Iron presents a quandary in biology. Its chemical properties have made it an essential metal for life, forming a vital part of cytochromes, globins and various redox enzymes. However, in its inorganic state it is relatively insoluble, resulting in the development of specialized systems for iron uptake and transport around living organisms. Iron is mainly taken up into the biosphere through the roots of plants, and in the 18 January issue of Nature, Elsbeth Walker and colleagues report the identification of a protein that is responsible for moving iron across this barrier in the world's major crop plants.

One strategy adopted by plants to absorb iron is to extrude from their roots small organic compounds called phytosiderophores. These bind tightly to the sparingly soluble iron in the soil, and are then reabsorbed into the roots, taking their chelated iron with them. Walker and colleagues have discovered the transporter for phytosiderophores back into the root in the classic mutant of maize known as yellow stripe 1 (ys1).

Yellow stripe 1 was first identified in 1929 by George W. Beadle, through its distinctive phenotype in which iron deficiency leads to incomplete pigmentation of leaves and alternating yellow and green stripes running their length (left in the figure, beside a wild-type leaf). By the early 1990s it was known that ys1 plants are defective in iron–phytosiderophore uptake, making the YS1 gene product a good candidate for the elusive phytosiderophore transporter.

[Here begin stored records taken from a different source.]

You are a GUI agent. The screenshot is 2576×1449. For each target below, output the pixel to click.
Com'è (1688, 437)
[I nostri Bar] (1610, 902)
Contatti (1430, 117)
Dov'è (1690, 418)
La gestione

To identify the YS1 gene, Walker's group used the Ac transposon to produce a library of mutant plants, one of whose disruptions proved allelic with ys1. The Ac-disrupted gene was then sequenced and its identity as yellow stripe confirmed by sequencing the allele from three separate ys1 mutants.

The gene encodes a protein that contains twelve putative transmembrane regions, but is this really a phytosiderophore transporter? As a test, the YS1 gene was introduced into a mutant yeast (Saccharomyces cerevisiae ) strain defective in extracting iron from the surrounding medium. This did not, on its own, rescue the yeast phenotype unless maize phytosiderophores were added to the growth medium.

At least one mystery remains. Maize's YS1 shows similarity to genes of unknown function from species throughout the plant kingdom — monocots, dicots, gymnosperms and mosses — many of which do not use phytosiderophores to absorb iron. Among those lacking phytosiderophores is Arabidopsis thaliana , but its recently sequenced genome contains no fewer than eight homologues of YS1. Perhaps these cousins are involved in the transport of iron within plants; for example by acting as a receptor for nicotianamine, an iron chelator found in all plants, which has been proposed to aid the long-range movement of iron through phloem tubes.

Iron deficiency is a leading nutritional disorder in the developing world, and this study brings us one step closer to staple crop varieties better able to accumulate bioavailable iron. Coming so close on the heels of the completion of the Arabidopsis genome sequence it also highlights the valuable genetic heritage of other, intensely studied plants. After all, Barbara McClintock discovered transposons, on which this and many other molecular biology studies are reliant, from work done entirely in maize.